Ongeveer terzelfdertijd met V. Bauthière's studie verscheen een werk van een Franschman, G. Blachon: ‘Pourquoi j'aime la Flandre’ (V. Bresle, Lille), dat niet een kritisch of betoogend werk, maar een ongebreidelde ophemeling is van Fransch - Vlaanderen en alles wat er aan of bijkomt. Van uit Belgisch oogpunt heeft het boek, ondanks een welgemeend hoofdstuk ‘Parenthèse sur les Flamingants’, - geen rechtstreeksch belang.
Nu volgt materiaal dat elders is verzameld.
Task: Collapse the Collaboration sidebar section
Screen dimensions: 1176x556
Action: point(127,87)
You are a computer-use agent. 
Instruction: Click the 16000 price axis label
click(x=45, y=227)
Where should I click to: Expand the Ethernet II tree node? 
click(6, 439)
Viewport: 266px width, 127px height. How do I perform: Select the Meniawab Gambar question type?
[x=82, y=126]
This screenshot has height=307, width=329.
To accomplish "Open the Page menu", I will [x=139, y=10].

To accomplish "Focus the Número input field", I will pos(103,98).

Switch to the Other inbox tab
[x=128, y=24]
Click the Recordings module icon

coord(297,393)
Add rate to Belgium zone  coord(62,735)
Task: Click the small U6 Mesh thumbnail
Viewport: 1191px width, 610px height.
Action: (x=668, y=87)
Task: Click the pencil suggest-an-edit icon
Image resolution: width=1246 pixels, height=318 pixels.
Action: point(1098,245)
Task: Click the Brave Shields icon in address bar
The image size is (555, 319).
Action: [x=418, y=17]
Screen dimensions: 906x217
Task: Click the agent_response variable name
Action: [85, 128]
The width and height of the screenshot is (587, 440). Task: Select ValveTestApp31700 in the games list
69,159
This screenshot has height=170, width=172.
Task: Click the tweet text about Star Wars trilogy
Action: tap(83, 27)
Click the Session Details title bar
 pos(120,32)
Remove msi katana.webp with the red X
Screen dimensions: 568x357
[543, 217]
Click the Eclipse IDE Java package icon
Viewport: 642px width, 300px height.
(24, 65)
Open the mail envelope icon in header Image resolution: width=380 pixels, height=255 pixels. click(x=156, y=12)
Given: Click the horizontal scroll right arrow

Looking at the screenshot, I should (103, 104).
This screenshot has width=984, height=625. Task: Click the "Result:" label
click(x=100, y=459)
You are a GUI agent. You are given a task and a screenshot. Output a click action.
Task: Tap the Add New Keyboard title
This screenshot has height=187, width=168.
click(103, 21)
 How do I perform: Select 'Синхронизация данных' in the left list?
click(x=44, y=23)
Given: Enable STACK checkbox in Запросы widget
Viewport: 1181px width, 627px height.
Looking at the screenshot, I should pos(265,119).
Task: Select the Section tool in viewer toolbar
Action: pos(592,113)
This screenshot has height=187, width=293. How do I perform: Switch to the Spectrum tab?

Het is een gebaar in de regionalistische beweging, die sedert eenige jaren in alle uithoeken van Frankrijk merkbaar wordt, en ook in de Noorderprovinciën een zekere gisting teweegbrengt. Ik veronderstel, dat Blachon's boek, dat ook strenge kritiek bevat, het Fransch staatsbestuur niet onbekend zal zijn.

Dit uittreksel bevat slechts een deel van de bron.